The Sons of Liberty was a secret group that was formed before the Revolutionary War. According to Wikipedia:
Prominent leaders included Paul Revere, Thomas Young, Joseph Warren, Benjamin Edes, Alexander McDougall, Patrick Henry, John Hancock, Isaac Sears, John Lamb, James Otis, Marinus Willett, John Adams, and his second cousin, Samuel Adams, who was a leader of the New England resistance.
One member listed above, James Otis, was a jurist and had a huge influence on John Adams (according to this entry in Wikipedia), and the revolutionary motto "Taxation without Representation is Tyranny" is usually attributed to him.
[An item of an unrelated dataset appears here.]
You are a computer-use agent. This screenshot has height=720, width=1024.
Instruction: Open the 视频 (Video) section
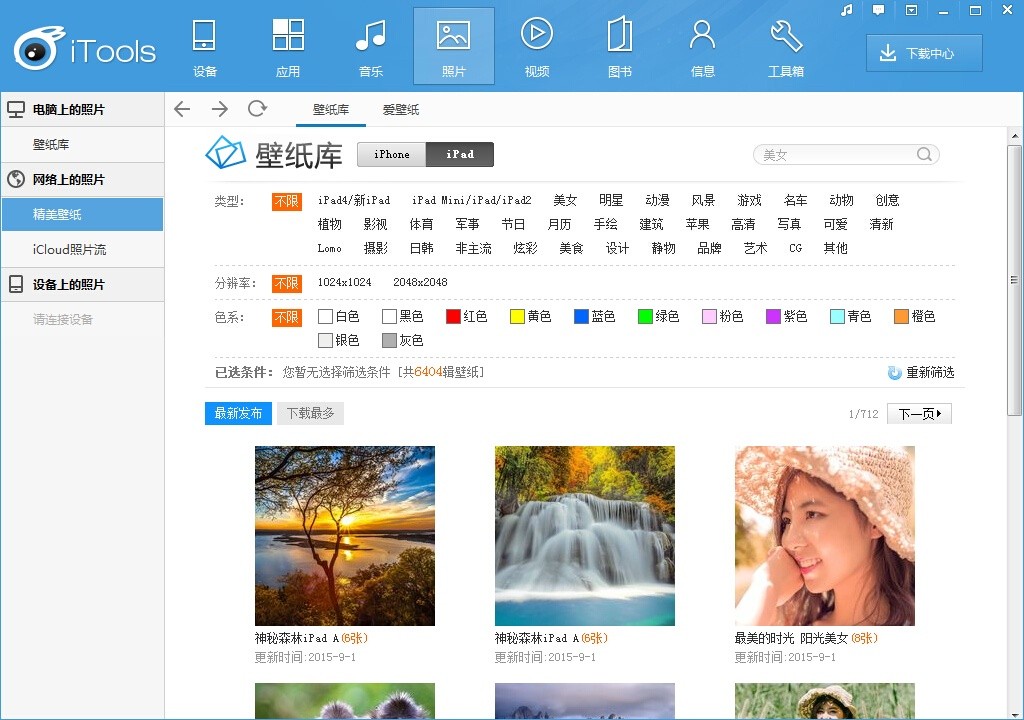pyautogui.click(x=537, y=45)
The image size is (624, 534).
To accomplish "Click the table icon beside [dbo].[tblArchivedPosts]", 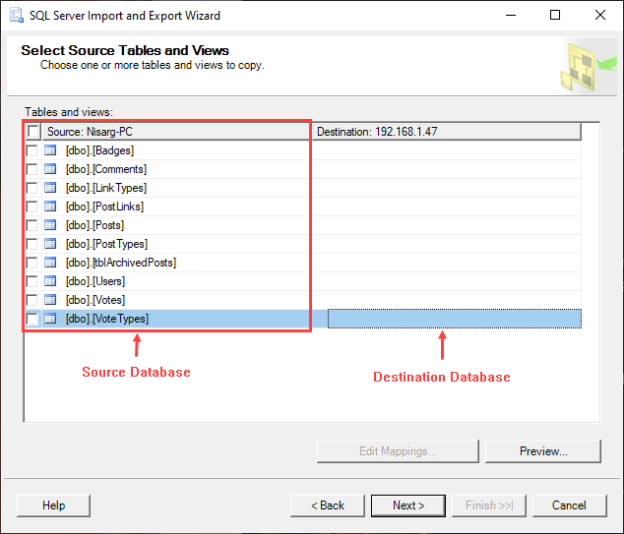I will [50, 262].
He did not get to follow his ideals to their logical end, because by the time of the actual war, an injury had left Otis mentally incapacitated.
Otis would be considered one of our Founding Fathers. As such, he is accused by many today of being a member of that group or "atheists and deists" who were not really all that faithful. But consider what Otis said:
Has [government] any solid foundation? Any chief cornerstone?... I think it has an everlasting foundation in the unchangeable will of God… The sum of my argument is that civil government is of God.
Would a deist who is a patriot attribute the cornerstone of government to the unchangeable will of God?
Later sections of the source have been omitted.